Der Ich-Erzähler ist wiederum die schon aus vielen anderen Texten bekannte Alter-Ego Figur des Autors, Arvid Jansen. Die autobiographischen Anspielungen ergeben ein von Roman zu Roman dichter werdendes Netz, sowohl auf die Lebenssituation Pettersons als auch auf vorherige Werke verweisend. Das betrifft einerseits die Herkunft aus dem Arbeiterviertel Veitved, die einschneidenden Ereignisse des schon in „I kjølvannet” („Im Kielwasser“) thematisierten Schiffsbrandes, bei dem Petterson seine Eltern und einen Bruder verlor, und die Lebenssituation als Schriftsteller; andererseits Bezüge auf den zur erzählten Zeit im Entstehen begriffenen Roman („Det er grejt for mig“/„Ist schon in Ordnung“) oder aus anderen Texten bekannte Figuren, wie den Jugendfreund Audun. Ein humorvolles Detail stellt in diesem sonst so traurigen Roman das Wiedersehen mit der Hauptfigur aus „Pferde stehlen“ dar. In diesem Roman hat Trond Sander einen Kurzauftritt als Ersthelfer nach einem Autounfall.

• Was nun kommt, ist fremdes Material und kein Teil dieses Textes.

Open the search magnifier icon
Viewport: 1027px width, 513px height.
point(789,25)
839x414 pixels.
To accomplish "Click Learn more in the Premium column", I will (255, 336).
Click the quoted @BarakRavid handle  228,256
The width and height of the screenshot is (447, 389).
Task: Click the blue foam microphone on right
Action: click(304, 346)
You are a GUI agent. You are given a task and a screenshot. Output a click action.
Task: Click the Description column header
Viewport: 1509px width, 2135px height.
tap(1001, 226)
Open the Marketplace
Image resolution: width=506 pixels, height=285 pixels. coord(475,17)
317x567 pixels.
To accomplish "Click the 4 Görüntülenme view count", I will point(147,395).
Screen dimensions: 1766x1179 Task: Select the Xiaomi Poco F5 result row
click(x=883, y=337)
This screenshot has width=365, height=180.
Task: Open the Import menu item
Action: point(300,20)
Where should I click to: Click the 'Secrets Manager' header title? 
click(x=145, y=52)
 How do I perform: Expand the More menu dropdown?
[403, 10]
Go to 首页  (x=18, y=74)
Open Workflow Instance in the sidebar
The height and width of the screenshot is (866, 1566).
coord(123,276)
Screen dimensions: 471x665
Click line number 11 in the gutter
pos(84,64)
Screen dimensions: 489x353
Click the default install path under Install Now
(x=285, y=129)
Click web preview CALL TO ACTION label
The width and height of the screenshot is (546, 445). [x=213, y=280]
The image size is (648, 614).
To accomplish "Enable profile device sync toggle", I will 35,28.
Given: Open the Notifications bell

Trotz dieser autobiographischen Fundierung widersetzt sich der Roman dem gegenwärtigen Trend zur Autofiktion, zum einen weil vieles im Dunkeln bleibt oder dem Leben des realen Autors nicht entspricht, zum anderen weil es nicht darum geht, das eigene Leben im Detail nachzuzeichnen, sondern ein Lebensgefühl und ein Zeitbild zu evozieren, das Allgemeingültigkeit beansprucht.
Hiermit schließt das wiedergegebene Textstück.